**SELECTED TEXT:**
========

Tail-recursive solution

As accumulator-based tail recursive solutions usually produce their results already in reverse by repeated use of cons, it is the natural fit to the problem here:

(define (reverse-with-count symbols counts (acc '()))
    (cond ((and (null? symbols) (null? counts)) acc)
          ((or (null? symbols) (null? counts))
           (error "Please ensure the lists are of same length."))
          ((<= (car counts) 0) ; treat negative numbers as zero
           (reverse-with-count (cdr symbols) (cdr counts) acc))
          (else
           (reverse-with-count symbols 
                               (cons (- (car counts) 1) (cdr counts)) 
                               (cons (car symbols) acc)))))

Old answer was:

(define (reverse-with-count symbols counts (acc '()))
  (let ((sym-len (length symbols)))
    (cond ((not (= sym-len (length counts)))

========

**ACTIONS TO TAKE:**
- a) Answer these questions about the Scheme excerpt above, marking each answer (i), (ii) or (iii):
(i) What repeated operation makes accumulator-based tail-recursive solutions produce their results in reverse?
(ii) How does the function treat negative numbers in the counts list?
(iii) What message does the error give when only one of the two lists is empty?
- b) Rewrite the paragraph of the Scheme excerpt that begins "As accumulator-based tail recursive solutions" as one shorter sentence that keeps its main facts.
- c) Print the part of the Scheme excerpt that opens with the words containing "As accumulator-based tail" and closes with "(null? counts)) acc)".

**INFORMATION PROVIDED:**
========

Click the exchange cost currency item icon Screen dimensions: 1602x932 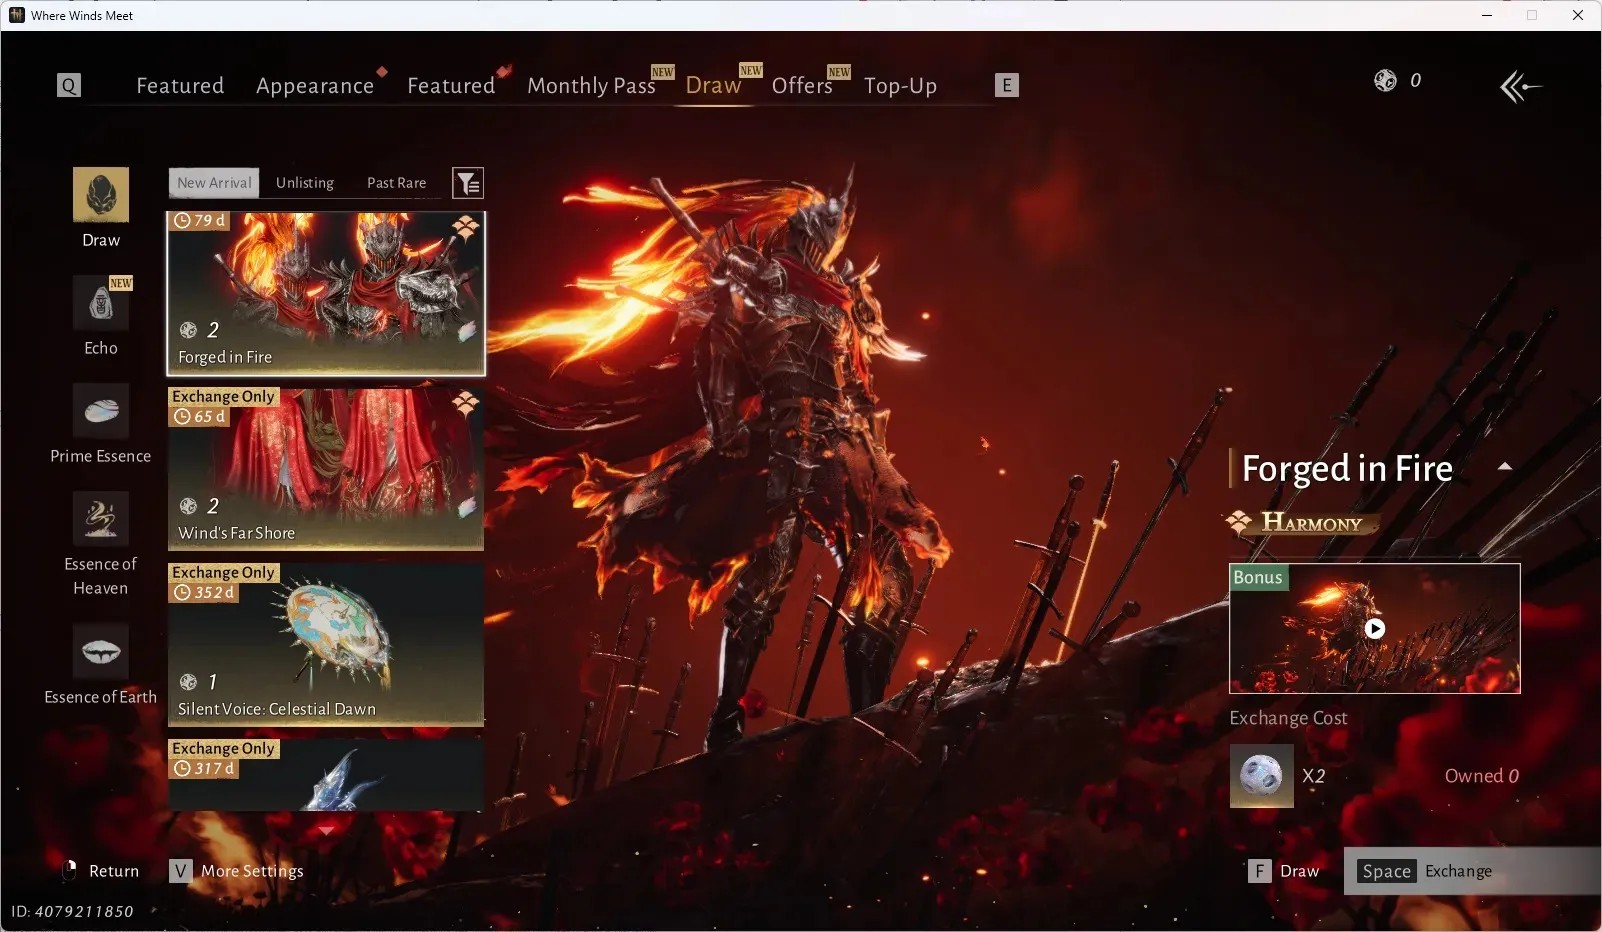[1261, 776]
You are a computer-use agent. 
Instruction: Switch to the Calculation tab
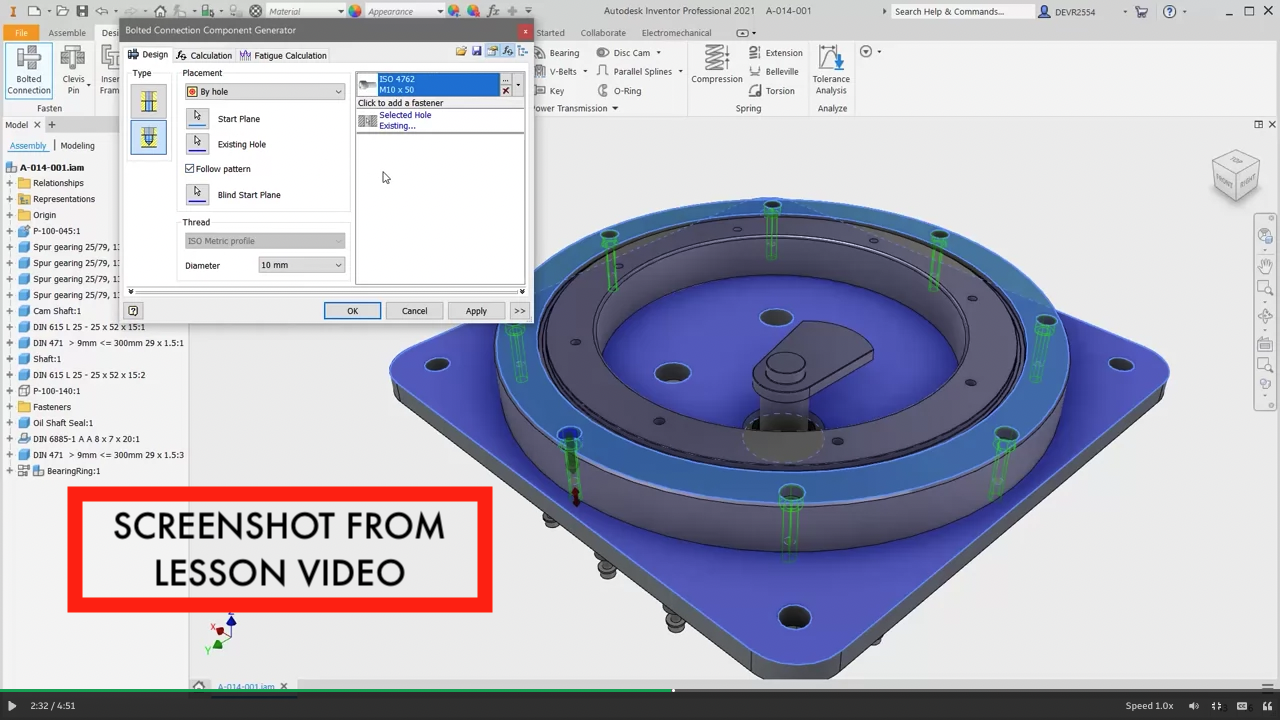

========

**TASK RESULTS:**
- a)
(i) Repeated use of cons.
(ii) It treats them as zero.
(iii) "Please ensure the lists are of same length."

- b) Because accumulator-based tail-recursive solutions build their results in reverse through repeated cons, they fit this problem naturally.

- c)
As accumulator-based tail recursive solutions usually produce their results already in reverse by repeated use of cons, it is the natural fit to the problem here:

(define (reverse-with-count symbols counts (acc '()))
    (cond ((and (null? symbols) (null? counts)) acc)